▸ Task details
Give back the lines of the records exactly, starting at the first and ending at the one with "#RwOT (828, 390)".
◆ ◆ ◆
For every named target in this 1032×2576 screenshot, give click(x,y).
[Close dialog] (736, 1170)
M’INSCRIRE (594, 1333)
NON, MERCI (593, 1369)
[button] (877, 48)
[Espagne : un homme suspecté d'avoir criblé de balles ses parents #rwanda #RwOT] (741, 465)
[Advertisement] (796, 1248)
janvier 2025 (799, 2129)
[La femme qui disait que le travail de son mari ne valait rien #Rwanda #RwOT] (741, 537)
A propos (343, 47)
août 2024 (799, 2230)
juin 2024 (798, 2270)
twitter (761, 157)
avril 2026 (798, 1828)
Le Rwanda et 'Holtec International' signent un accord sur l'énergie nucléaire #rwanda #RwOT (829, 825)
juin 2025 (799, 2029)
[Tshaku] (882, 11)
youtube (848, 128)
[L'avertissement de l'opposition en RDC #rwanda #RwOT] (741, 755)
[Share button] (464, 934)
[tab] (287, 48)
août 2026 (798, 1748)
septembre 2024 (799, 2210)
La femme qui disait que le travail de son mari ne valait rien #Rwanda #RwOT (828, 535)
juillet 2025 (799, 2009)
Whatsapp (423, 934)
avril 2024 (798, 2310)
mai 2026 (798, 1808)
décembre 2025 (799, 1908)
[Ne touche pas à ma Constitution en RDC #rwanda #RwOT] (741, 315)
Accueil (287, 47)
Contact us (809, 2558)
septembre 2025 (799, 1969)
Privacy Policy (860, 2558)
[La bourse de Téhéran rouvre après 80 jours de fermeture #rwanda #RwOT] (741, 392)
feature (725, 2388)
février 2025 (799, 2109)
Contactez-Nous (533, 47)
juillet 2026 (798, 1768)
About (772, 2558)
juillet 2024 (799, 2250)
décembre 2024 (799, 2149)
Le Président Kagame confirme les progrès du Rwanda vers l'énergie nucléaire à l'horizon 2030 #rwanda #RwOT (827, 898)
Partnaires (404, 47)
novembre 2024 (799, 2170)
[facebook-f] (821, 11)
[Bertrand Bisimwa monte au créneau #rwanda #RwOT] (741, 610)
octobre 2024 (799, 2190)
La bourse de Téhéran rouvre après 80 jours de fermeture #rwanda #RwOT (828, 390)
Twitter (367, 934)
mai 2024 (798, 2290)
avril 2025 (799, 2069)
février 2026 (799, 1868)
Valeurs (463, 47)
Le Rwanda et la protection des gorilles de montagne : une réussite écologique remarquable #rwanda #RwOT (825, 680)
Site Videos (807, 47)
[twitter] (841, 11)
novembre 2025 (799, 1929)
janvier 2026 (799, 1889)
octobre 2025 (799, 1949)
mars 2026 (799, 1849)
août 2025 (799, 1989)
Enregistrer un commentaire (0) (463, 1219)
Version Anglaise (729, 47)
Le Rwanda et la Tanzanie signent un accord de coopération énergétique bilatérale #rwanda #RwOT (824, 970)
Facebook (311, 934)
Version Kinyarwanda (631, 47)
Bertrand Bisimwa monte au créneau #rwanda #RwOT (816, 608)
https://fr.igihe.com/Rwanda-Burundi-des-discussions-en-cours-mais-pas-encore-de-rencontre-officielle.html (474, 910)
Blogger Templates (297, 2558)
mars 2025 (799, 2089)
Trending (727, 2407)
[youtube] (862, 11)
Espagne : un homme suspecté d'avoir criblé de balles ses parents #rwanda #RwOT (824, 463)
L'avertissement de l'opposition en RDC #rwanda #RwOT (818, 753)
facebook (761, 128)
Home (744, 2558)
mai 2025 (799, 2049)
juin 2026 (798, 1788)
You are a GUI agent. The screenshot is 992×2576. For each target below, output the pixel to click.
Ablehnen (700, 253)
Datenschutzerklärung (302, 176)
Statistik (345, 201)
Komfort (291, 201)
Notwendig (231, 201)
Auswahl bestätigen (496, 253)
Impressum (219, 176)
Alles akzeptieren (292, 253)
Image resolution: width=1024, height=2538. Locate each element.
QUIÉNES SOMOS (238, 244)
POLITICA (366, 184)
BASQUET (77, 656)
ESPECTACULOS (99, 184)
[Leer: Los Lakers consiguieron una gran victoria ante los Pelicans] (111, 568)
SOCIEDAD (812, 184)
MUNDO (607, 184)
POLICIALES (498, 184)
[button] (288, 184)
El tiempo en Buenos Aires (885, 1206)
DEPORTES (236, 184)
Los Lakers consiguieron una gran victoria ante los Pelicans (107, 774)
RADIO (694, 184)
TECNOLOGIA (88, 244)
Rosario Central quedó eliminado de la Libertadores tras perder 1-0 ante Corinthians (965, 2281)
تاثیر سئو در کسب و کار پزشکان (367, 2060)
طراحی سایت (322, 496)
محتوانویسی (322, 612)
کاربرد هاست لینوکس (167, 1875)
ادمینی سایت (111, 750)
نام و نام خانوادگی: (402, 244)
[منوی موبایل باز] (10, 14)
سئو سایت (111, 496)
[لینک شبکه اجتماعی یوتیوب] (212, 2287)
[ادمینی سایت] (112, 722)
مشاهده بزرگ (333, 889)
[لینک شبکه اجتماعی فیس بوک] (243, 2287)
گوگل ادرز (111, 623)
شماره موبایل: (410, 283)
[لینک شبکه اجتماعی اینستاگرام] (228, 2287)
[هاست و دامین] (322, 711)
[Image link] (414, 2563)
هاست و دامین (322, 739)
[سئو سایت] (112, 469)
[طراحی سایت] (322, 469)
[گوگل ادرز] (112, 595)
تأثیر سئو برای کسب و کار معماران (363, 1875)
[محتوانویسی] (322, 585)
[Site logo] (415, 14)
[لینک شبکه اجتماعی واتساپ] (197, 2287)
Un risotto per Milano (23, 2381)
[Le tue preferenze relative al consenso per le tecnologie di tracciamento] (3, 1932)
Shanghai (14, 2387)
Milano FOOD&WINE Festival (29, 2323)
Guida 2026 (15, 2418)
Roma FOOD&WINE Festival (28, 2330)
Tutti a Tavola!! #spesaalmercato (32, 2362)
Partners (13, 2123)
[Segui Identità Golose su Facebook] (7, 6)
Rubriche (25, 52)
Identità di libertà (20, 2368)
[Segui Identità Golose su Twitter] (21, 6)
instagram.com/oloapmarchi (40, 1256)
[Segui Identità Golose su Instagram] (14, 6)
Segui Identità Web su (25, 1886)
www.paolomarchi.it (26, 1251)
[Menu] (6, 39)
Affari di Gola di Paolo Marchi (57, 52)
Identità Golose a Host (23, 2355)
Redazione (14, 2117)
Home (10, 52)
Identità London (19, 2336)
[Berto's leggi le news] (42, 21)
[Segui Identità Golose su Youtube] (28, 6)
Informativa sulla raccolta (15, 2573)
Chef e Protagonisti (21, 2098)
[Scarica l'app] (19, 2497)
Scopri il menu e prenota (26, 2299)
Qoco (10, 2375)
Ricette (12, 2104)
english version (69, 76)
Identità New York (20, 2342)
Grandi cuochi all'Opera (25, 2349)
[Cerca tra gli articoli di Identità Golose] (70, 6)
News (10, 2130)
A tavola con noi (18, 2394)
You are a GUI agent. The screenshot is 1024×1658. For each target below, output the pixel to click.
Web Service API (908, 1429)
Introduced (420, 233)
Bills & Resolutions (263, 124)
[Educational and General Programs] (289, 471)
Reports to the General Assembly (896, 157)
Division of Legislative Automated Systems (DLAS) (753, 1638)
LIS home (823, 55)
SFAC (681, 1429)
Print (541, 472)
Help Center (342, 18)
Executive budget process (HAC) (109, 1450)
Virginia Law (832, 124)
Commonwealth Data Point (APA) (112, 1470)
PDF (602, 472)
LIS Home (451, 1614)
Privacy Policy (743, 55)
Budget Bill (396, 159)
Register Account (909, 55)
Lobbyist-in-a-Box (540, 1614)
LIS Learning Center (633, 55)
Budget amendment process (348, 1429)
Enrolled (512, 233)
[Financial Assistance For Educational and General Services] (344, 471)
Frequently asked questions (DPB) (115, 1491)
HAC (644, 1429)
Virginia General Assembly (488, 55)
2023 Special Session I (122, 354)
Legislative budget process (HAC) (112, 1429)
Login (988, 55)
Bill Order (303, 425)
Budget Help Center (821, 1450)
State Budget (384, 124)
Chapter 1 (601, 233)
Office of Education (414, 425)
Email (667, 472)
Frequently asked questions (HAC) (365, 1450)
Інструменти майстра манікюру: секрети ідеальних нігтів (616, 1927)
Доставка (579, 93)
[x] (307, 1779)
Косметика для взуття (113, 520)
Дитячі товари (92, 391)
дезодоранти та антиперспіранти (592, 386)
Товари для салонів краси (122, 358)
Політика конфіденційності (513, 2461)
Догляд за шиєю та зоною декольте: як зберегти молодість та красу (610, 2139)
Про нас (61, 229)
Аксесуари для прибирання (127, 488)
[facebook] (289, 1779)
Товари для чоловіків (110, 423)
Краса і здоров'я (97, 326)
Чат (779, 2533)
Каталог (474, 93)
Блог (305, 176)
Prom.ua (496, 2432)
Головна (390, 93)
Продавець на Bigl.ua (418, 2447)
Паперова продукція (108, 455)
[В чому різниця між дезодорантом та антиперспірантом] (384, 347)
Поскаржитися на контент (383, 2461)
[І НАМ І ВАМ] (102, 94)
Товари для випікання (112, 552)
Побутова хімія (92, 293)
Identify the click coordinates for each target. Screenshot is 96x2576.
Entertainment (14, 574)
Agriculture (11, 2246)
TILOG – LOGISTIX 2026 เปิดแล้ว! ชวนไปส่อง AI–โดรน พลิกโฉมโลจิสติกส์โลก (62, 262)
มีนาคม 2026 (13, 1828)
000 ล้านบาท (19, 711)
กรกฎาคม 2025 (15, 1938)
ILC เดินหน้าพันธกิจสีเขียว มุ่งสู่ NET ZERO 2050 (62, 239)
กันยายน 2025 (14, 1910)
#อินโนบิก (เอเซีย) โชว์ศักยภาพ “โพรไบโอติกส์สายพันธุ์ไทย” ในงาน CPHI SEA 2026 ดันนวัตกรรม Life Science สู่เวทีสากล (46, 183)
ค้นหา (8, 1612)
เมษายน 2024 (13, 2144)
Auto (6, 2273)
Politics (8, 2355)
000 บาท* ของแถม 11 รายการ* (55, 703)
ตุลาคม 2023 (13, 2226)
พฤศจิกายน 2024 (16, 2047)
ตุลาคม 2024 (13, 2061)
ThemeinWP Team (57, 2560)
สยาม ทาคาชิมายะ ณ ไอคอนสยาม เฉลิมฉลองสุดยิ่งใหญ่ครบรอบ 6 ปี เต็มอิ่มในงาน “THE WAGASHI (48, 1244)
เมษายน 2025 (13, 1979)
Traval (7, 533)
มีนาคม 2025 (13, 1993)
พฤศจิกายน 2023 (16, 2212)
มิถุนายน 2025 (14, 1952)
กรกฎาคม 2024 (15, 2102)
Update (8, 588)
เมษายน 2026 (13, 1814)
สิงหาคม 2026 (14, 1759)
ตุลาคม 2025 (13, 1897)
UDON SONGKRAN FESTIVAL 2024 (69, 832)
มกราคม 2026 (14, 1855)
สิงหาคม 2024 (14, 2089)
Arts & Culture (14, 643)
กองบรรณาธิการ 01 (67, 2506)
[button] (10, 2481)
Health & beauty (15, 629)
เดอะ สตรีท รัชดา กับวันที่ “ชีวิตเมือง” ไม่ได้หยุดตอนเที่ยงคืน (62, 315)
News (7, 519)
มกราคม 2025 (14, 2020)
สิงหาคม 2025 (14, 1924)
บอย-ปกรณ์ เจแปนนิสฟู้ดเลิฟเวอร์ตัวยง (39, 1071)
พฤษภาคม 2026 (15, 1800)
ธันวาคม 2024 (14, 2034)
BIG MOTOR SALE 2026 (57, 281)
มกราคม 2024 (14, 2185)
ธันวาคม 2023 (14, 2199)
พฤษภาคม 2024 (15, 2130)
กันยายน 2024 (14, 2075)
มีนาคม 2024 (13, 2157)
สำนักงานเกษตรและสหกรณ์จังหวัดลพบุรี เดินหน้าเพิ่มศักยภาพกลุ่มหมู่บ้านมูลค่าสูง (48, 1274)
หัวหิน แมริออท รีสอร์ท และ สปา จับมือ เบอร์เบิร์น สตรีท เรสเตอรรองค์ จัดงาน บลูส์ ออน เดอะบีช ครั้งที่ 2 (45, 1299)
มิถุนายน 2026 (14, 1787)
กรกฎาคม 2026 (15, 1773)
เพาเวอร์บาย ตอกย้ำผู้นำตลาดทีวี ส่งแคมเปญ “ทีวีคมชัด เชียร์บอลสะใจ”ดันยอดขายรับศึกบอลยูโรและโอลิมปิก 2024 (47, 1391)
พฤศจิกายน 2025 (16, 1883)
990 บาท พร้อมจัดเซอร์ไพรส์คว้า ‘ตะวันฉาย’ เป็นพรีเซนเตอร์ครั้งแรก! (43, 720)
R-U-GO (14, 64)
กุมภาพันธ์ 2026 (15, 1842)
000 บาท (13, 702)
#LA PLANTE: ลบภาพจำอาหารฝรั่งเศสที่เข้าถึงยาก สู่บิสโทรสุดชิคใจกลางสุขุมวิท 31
◆ ◆ ◆
▸ Result
For every named target in this 1032×2576 screenshot, give click(x,y).
[Close dialog] (736, 1170)
M’INSCRIRE (594, 1333)
NON, MERCI (593, 1369)
[button] (877, 48)
[Espagne : un homme suspecté d'avoir criblé de balles ses parents #rwanda #RwOT] (741, 465)
[Advertisement] (796, 1248)
janvier 2025 (799, 2129)
[La femme qui disait que le travail de son mari ne valait rien #Rwanda #RwOT] (741, 537)
A propos (343, 47)
août 2024 (799, 2230)
juin 2024 (798, 2270)
twitter (761, 157)
avril 2026 (798, 1828)
Le Rwanda et 'Holtec International' signent un accord sur l'énergie nucléaire #rwanda #RwOT (829, 825)
juin 2025 (799, 2029)
[Tshaku] (882, 11)
youtube (848, 128)
[L'avertissement de l'opposition en RDC #rwanda #RwOT] (741, 755)
[Share button] (464, 934)
[tab] (287, 48)
août 2026 (798, 1748)
septembre 2024 (799, 2210)
La femme qui disait que le travail de son mari ne valait rien #Rwanda #RwOT (828, 535)
juillet 2025 (799, 2009)
Whatsapp (423, 934)
avril 2024 (798, 2310)
mai 2026 (798, 1808)
décembre 2025 (799, 1908)
[Ne touche pas à ma Constitution en RDC #rwanda #RwOT] (741, 315)
Accueil (287, 47)
Contact us (809, 2558)
septembre 2025 (799, 1969)
Privacy Policy (860, 2558)
[La bourse de Téhéran rouvre après 80 jours de fermeture #rwanda #RwOT] (741, 392)
feature (725, 2388)
février 2025 (799, 2109)
Contactez-Nous (533, 47)
juillet 2026 (798, 1768)
About (772, 2558)
juillet 2024 (799, 2250)
décembre 2024 (799, 2149)
Le Président Kagame confirme les progrès du Rwanda vers l'énergie nucléaire à l'horizon 2030 #rwanda #RwOT (827, 898)
Partnaires (404, 47)
novembre 2024 (799, 2170)
[facebook-f] (821, 11)
[Bertrand Bisimwa monte au créneau #rwanda #RwOT] (741, 610)
octobre 2024 (799, 2190)
La bourse de Téhéran rouvre après 80 jours de fermeture #rwanda #RwOT (828, 390)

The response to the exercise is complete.